金融工学とは、ファイナンスのうち、実務的便益を企図していることを強調した表現です。
本書ではファイナンス・金融工学のうち、リアル・オプション分析に必要な部分を整理して解説してくれているため、ファイナンス・金融工学を勉強する大変よい教材となっています。
本書に取り組むことで、実務への応用を前提としたファイナンス理論を習得することが出来ます。
ただし、ファイナンス・金融工学を完全に理解するためには、数学、とくに解析学や確率論の知識が必要不可欠です。
本書ではファイナンスに用いる数学を最低限しか解説していないため、例えば高校レベルの数学に抵抗感を持っているような人には、通読が難しい内容となっています。
高校数学に不安のある方はまず高校数学の参考書に取り組むことをおすすめします。

また、ファイナンスで用いる数学は、高校数学+アルファなので、この「+アルファ」の部分を勉強する必要もあります。
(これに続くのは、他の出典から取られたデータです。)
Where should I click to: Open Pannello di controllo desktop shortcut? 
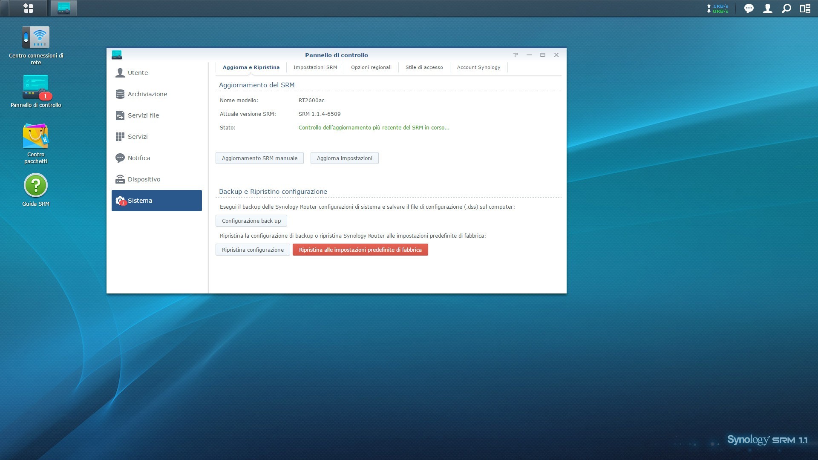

具体的には確率解析と呼ばれる、確率論と微積分学の応用分野が必要になります。
ファイナンスに用いる数学については、以下の本に必要最低限の内容がまとまっているため、参考文献にすることを勧めます(増補版は入手しづらいようですが、古い版でも十分です)

いい点と注意点その2:Excel VBA

リアル・オプション分析では、乱数を用いた将来予測(モンテカルロ・シミュレーション)を強力なツールとして利用します。

コンピュータの計算力をフル活用した現代的手法であるモンテカルロ・シミュレーションを行うには、コンピュータに処理をさせるためのプログラミング言語を習得する必要があります(簡単なものであれば、エクセルシートでもなんとかなります)。

本書はモンテカルロ法を実行するに当たり、エクセルに標準搭載されているプログラミング言語VBAを用います、

VBAはエクセルがインストールされたPCであれば特別なことをしなくてもすぐに使えるようになりますので、プログラミングの入門には適しています

構文も難しいものではなく、少し訓練すれば容易に習得可能ですし、その訓練は本書にじっくり取り組むことで達成されます。

実際、私のプログラミング力を飛躍的に上昇させたのは、この本を読んだからです(私はプログラミング勉強会を開くまでにスキルアップしました)。

実際に手を動かしながら本書を読み勧めていく中で、エクセルVBAとプログラミングの基礎がしっかり身につきます

ただし、一点注意点があります。

プログラミング習得には近道は存在しません。

本書を流し読みすれば勝手にプログラミング力が身につくということは絶対にありませんので、しっかり自分で手を動かす必要があります。

本書に記載されているコードを実際に打ち込む(エンジニア用語で、写経する、と言います)ことでしか、プログラミング力は向上しません。

そもそも本書は、紙面上でコードが記載されてはいるものの、コーディング済みのエクセルシートなどは公開されていません

もし「手軽にリアル・オプション分析を行うためのツールが欲しい」と考えている人にとっては、本書はふさわしくないでしょう。

裏を返せば、確かなプログラミング力を身につけるための教材としてはこれ以上のものはないと言ってもいいでしょう。

スキルアップを目指す方にとって最高の教材です。

まとめ

『モンテカルロ法によるリアル・オプション分析』はファイナンスとVBAを使ってリアル・オプションを学ぶ大変良い教材です。
ある程度の数学の素養がある人が、ファイナンスとプログラミングを学ぶのにおすすめの本です。
ファイナンスを基礎から学び、数理的思考力を鍛えることが出来るとともに、VBAプログラミングのスキルを効率的に学ぶことが出来ます。
リアル・オプション分析の手法を学ぶことで、企業の意思決定に説得力をもたせることも出来ます。
難書ではありますが、間違い無しの良書です。是非チャレンジしてみてください。